◆ **Work instruction**
Filter the entries for the string "progress". Copy each line that has it.

◆ **Data excerpts**
※ ※ ※
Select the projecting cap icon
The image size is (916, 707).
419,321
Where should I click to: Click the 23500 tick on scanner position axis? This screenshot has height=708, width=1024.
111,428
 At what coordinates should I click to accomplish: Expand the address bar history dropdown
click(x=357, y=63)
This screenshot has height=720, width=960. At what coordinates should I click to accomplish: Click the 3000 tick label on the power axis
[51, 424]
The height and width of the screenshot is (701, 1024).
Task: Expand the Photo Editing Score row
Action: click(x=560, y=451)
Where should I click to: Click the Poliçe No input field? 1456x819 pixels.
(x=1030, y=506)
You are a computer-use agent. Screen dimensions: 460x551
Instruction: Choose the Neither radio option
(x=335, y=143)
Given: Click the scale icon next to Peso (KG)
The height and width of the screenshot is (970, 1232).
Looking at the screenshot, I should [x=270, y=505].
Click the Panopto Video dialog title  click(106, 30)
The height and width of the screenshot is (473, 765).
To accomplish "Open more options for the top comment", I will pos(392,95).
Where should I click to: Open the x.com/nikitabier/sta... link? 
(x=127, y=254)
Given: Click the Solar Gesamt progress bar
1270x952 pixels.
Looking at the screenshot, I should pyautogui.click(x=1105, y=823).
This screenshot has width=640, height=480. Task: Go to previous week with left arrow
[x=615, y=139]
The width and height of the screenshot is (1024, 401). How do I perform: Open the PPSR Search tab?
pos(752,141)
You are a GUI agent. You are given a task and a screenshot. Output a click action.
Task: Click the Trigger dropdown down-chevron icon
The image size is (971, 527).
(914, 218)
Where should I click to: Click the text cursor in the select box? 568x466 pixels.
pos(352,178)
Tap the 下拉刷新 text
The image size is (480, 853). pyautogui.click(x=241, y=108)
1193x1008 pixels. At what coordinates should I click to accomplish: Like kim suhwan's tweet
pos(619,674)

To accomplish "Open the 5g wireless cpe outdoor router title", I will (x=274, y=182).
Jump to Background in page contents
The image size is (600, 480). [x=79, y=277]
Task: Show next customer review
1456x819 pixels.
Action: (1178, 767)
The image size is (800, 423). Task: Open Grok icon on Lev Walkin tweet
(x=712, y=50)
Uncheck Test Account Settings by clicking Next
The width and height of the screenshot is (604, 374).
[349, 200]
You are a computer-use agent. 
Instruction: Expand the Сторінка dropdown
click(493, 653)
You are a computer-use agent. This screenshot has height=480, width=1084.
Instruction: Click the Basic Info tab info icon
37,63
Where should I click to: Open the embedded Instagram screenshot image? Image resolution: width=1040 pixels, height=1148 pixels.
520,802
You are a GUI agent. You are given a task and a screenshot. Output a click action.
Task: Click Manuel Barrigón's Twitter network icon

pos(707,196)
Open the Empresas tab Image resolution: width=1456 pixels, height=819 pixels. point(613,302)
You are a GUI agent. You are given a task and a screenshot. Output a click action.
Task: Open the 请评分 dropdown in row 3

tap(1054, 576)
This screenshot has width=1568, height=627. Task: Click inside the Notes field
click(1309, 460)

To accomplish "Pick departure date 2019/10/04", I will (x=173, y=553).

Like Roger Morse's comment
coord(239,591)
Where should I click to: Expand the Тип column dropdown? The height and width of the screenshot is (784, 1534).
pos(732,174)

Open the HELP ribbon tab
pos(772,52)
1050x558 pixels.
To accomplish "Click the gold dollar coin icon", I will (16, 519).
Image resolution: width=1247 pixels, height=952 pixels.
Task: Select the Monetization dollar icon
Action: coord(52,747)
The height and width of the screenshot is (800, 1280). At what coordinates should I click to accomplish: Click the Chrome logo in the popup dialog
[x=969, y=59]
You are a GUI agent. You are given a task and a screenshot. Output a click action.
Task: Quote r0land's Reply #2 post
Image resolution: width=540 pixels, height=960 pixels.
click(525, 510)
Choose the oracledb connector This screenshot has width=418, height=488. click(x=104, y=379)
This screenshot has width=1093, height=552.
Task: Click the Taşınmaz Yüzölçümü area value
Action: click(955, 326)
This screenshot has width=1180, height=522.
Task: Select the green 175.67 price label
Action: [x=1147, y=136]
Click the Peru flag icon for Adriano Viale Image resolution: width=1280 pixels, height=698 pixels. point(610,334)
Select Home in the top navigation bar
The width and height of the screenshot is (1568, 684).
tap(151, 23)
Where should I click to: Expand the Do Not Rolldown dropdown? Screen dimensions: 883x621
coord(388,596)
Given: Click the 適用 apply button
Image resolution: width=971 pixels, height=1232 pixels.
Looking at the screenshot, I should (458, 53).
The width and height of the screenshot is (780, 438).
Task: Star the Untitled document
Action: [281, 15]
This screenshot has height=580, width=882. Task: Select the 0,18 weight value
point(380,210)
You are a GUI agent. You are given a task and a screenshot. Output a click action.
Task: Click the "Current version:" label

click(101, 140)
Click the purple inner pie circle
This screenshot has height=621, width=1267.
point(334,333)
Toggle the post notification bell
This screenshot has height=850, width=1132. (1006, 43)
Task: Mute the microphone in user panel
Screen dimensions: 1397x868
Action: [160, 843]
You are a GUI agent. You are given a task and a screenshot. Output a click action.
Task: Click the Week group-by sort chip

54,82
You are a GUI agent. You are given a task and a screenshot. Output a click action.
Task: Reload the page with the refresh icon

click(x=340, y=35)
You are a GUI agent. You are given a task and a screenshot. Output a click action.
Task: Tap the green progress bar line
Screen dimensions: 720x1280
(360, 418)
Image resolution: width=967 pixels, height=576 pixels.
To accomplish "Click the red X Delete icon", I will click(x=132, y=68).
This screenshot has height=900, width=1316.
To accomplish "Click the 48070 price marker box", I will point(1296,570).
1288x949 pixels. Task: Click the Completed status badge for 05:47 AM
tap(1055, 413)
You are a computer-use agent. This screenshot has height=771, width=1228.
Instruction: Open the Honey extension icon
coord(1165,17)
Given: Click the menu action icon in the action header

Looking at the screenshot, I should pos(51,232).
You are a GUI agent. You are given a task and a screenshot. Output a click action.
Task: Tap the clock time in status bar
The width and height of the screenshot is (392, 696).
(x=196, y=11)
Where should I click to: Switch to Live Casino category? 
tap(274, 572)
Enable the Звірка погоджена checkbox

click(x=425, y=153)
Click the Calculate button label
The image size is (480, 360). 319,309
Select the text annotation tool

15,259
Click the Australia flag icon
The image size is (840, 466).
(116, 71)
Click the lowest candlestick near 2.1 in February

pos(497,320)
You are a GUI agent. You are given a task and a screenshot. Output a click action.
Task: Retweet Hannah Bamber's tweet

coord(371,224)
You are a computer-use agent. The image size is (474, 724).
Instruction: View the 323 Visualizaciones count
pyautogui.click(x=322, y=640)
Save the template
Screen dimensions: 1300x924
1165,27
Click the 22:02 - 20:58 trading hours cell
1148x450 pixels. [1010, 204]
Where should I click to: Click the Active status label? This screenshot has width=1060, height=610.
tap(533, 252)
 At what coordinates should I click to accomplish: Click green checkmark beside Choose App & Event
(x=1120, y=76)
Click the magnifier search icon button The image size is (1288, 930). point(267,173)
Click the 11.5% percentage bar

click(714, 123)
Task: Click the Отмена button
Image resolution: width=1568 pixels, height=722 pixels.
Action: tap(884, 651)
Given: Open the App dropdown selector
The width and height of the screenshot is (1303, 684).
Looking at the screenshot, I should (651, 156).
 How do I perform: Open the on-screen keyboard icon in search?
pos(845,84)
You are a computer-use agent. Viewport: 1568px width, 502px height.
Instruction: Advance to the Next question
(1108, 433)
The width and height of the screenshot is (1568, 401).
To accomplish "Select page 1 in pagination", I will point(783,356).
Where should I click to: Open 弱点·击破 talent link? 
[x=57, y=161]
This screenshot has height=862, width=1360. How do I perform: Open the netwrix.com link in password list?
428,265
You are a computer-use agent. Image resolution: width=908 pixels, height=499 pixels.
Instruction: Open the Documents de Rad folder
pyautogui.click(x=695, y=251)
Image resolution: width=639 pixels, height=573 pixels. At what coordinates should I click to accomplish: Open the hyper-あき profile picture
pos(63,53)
※ ※ ※
◆ **Completed task**
Given: Click the Solar Gesamt progress bar
Task: Tap the green progress bar line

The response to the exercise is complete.